HALLERİNİZ YA DA HALLERİMİZ?
HALLERİNİZ YA DA HALLERİMİZ? Prof. Dr. Salih ŞİMŞEK
Ölü fareden korkanlar, Çıkardan yana tavır alanlar, Ona buna kuyruk-sallayanlar, `Maşa` olmaktan zevk duyanlar, Ne olacak sizin bu halleriniz?
Gölgesinden şüphelenenler, Câhil ve dahi cühelâ olanlar, Vurgun yemiş varlıklardan ürkenler, Deveden düşüp `düşmedim` diyenler, Ne olacak sizin bu halleriniz?

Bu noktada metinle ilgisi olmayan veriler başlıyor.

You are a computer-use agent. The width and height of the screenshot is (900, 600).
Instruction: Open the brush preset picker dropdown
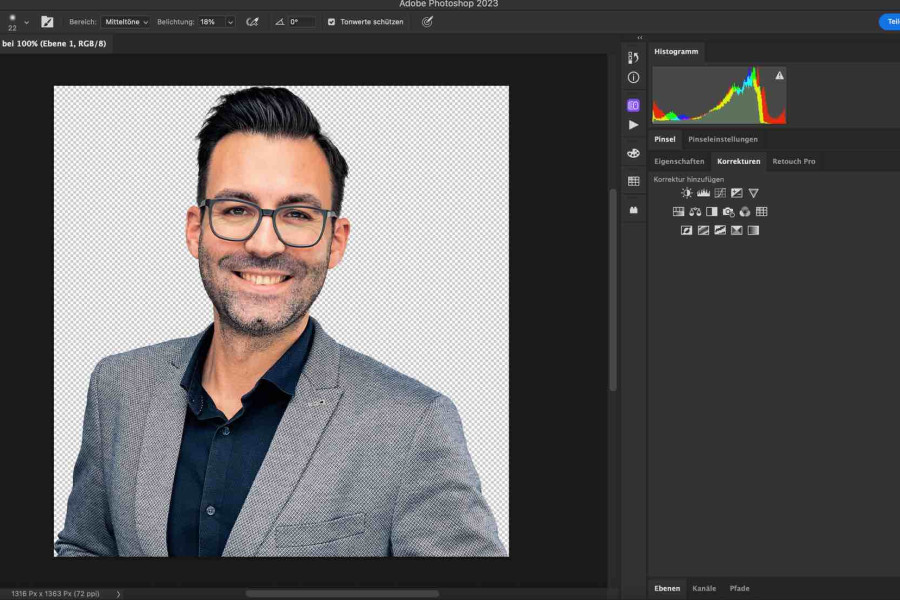pos(25,21)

Aydınlıktan korkan yarasalar, Kafalarını kuma sokan devekuşları, Nesli tükenmekte olan kelaynak kuşları Nankör kedi davranışı sergileyen yaratıklar Ne olacak sizin bu halleriniz?
Her olup bitene `evet, efendim` diyenler, Hiçbir zaman kendisi, `kendisi` olmayanlar, `Haklısın` deyip `haksız`ın yanında yer alanlar, `Nokta` kadar çıkar için, `virgül` rükûa gidenler, Ne olacak sizin bu halleriniz?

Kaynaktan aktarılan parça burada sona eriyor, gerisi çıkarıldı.